Association of cognitive deficit with glutamate and insulin signaling in a rat model of Parkinson's disease

Cognitive deficit is a frequent non-motor symptom in Parkinson 's disease (PD) with an unclear pathogenesis. Recent research indicates possible involvement of insulin resistance and glutamate excitotoxicity in PD development. We investigated cognitive performance and the brain glutamate and insulin signaling in a rat model of PD induced by bilateral intrastriatal injection of 6-hydroxydopamine (6-OHDA). Cognitive functions were assessed with Passive avoidance (PA) and Morris Water Maze (MWM) tests. The expression of tyrosine hydroxylase (TH) and proteins involved in insulin (IR, pI3K, ERK) and glutamate receptor (AMPAR, NMDAR) signaling was assessed in the hippocampus (HPC), hypothalamus (HPT) and striatum (S) by immunofluorescence, Western blot and ELISA. Three months after 6-OHDA treatment, cognitive deficit was accompanied by decreased AMPAR activity and TH levels (HPC, S), while levels of the proteins involved in insulin signaling remained largely unchanged. Spearman’s rank correlation revealed a strong positive correlation for pAMPAR-PA (S), pNMDAR-pI3K (HPC) and pNMDAR-IR (all regions). Additionally, a positive correlation was found for TH-ERK and TH-pI3K, and a negative one for TH-MWM/errors and pI3K-MWM/time (S). These results suggest a possible association between brain glutamate (but not insulin) signaling dysfunction and cognitive deficit in a rat PD model, detected three months after 6-OHDA treatement.

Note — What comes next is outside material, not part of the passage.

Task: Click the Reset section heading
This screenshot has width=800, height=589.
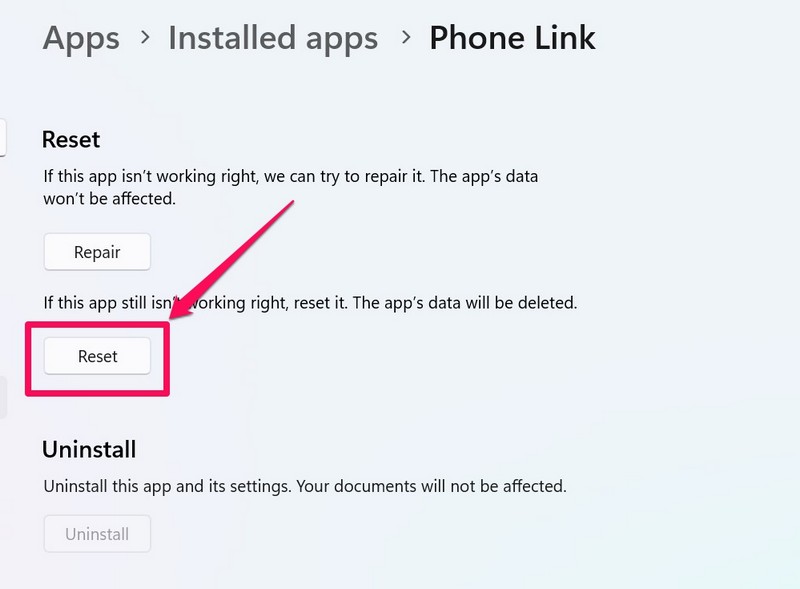Action: pos(71,139)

认知功能障碍是帕金森病（Parkinson's disease, PD）常见的非运动症状，但其发病机制尚未明确。近期研究表明，胰岛素抵抗与谷氨酸兴奋性毒性可能参与帕金森病的发生发展。本研究针对双侧纹状体内注射6-羟基多巴胺（6-hydroxydopamine, 6-OHDA）构建的帕金森病大鼠模型，探究了其认知表现以及脑内谷氨酸与胰岛素信号通路的变化。认知功能通过避暗实验（Passive avoidance, PA）与莫里斯水迷宫（Morris Water Maze, MWM）进行评估。研究人员采用免疫荧光、蛋白质印迹（Western blot）及酶联免疫吸附测定（ELISA）技术，在海马（hippocampus, HPC）、下丘脑（hypothalamus, HPT）与纹状体（striatum, S）中检测了酪氨酸羟化酶（tyrosine hydroxylase, TH），以及参与胰岛素信号通路（胰岛素受体IR、磷酸肌醇3-激酶pI3K、细胞外调节蛋白激酶ERK）和谷氨酸受体信号通路（AMPA受体AMPAR、NMDA受体NMDAR）的相关蛋白表达水平。6-羟基多巴胺造模3个月后，模型大鼠出现认知功能障碍，同时海马与纹状体内AMPA受体活性及酪氨酸羟化酶水平均显著下降，而胰岛素信号通路相关蛋白水平整体未发生明显变化。斯皮尔曼等级相关分析显示：纹状体内磷酸化AMPA受体（pAMPAR）与避暗实验评分、海马内磷酸化NMDA受体（pNMDAR）与pI3K水平、以及各检测脑区的pNMDAR与IR水平均呈显著正相关。此外，酪氨酸羟化酶与ERK、pI3K水平呈正相关；纹状体内TH水平与莫里斯水迷宫错误数、pI3K水平与莫里斯水迷宫逃避时间呈负相关。本研究结果提示，在6-羟基多巴胺造模3个月后的帕金森病大鼠模型中，脑内谷氨酸信号通路功能异常（而非胰岛素信号通路）或与认知功能障碍存在密切关联。